> _TASK TO CARRY OUT_
Each line of the listing that includes "will" should be reported.
· · · ·
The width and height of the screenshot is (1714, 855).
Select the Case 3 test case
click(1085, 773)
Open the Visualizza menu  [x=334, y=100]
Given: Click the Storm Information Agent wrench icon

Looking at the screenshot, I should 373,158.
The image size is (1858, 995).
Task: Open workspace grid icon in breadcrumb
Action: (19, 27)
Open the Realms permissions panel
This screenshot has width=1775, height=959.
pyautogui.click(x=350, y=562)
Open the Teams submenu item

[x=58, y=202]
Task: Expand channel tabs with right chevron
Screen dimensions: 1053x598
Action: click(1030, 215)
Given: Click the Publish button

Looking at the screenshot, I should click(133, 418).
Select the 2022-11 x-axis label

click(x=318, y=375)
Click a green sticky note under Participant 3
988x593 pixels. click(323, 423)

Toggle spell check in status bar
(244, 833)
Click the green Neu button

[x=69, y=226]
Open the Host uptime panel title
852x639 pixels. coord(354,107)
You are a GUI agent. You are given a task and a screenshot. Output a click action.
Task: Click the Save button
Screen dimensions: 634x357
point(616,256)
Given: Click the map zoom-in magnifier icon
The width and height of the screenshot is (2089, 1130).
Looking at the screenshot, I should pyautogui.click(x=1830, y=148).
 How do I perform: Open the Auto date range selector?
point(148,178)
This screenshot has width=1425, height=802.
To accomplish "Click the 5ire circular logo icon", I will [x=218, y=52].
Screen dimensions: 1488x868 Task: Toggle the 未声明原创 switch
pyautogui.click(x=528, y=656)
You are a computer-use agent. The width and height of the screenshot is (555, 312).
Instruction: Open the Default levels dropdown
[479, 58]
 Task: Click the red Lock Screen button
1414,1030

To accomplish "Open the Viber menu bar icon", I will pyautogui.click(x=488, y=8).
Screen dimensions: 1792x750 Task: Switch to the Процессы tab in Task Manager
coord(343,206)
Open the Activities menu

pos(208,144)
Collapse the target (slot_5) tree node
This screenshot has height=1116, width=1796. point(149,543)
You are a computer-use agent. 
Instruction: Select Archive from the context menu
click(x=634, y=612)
· · · ·
> _ANSWER FOR THIS EXERCISE_
To accomplish "Click the 5ire circular logo icon", I will [x=218, y=52].
To accomplish "Open the Viber menu bar icon", I will pyautogui.click(x=488, y=8).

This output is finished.